A escolha e o aviso indicados pela palavra de ordem de Rosa Luxemburgo continuam na ordem do dia também na nossa época. O longo período de recuo das forças revolucionárias – do qual começamos pouco a pouco a sair – foi acompanhado da multiplicação de guerras e de massacres de “purificação étnica”, dos Bálcãs à África, do ascenso de racismos, de chauvinismos, de integrismos de toda espécie, inclusive no coração da Europa “civilizada”.

Mas apresenta-se também um perigo novo, não previsto por Rosa Luxemburgo. Ernest Mandel assinalava, nos seus últimos escritos, que a escolha da humanidade para o século XXI não é mais, como em 1915, “socialismo ou barbárie”, mas “o socialismo ou a morte”. Ele designava, desta forma, o risco da catástrofe ecológica resultante da expansão capitalista mundial, com a sua lógica destruidora do meio ambiente. Se o socialismo não interromper esta corrida vertiginosa para o abismo – da qual a elevação da temperatura do planeta e a destruição da camada de ozono são os sinais mais visíveis – a própria sobrevivência da espécie humana está ameaçada.

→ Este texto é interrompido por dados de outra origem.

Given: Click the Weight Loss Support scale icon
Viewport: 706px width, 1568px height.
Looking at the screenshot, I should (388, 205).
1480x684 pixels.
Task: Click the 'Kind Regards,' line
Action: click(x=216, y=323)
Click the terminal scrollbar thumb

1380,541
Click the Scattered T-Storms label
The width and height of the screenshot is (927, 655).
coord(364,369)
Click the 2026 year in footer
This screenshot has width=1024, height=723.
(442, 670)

A democracia no socialismo

Em terceiro lugar, as correntes dominantes do movimento operário conheceram uma derrota histórica – de um lado, pelo colapso pouco glorioso do pretenso “socialismo real”, herdeiro de sessenta anos de estalinismo, e de outro, pela submissão passiva (ou adesão ativa?) da social-democracia às regras neoliberais do jogo capitalista mundial. Frente a isto, a alternativa representada por Rosa Luxemburgo aparece mais do que nunca pertinente: a de um socialismo ao mesmo tempo autenticamente revolucionário e radicalmente democrático.

Como militante do movimento operário do Império Czarista – ela foi fundadora do Partido Social-Democrata da Polônia e da Lituânia, filiado ao Partido Operário Social-Democrata Russo – ela tinha criticado as tendências, a seu ver muito autoritárias e centralistas, das teses defendidas por Lenin antes de 1905. A sua crítica coincidia, neste ponto, com aquela do jovem Trotsky em As nossas tarefas políticas (1904).

Ao mesmo tempo, enquanto dirigente da ala esquerda da social-democracia alemã, ela combate a tendência da burocracia (sindical ou política) e das representações parlamentares a monopolizarem as decisões. A greve geral russa de 1905 parece-lhe um exemplo a ser seguido também na Alemanha: ela confia mais na iniciativa das bases operárias que nas decisões sábias dos órgãos dirigentes do movimento operário alemão.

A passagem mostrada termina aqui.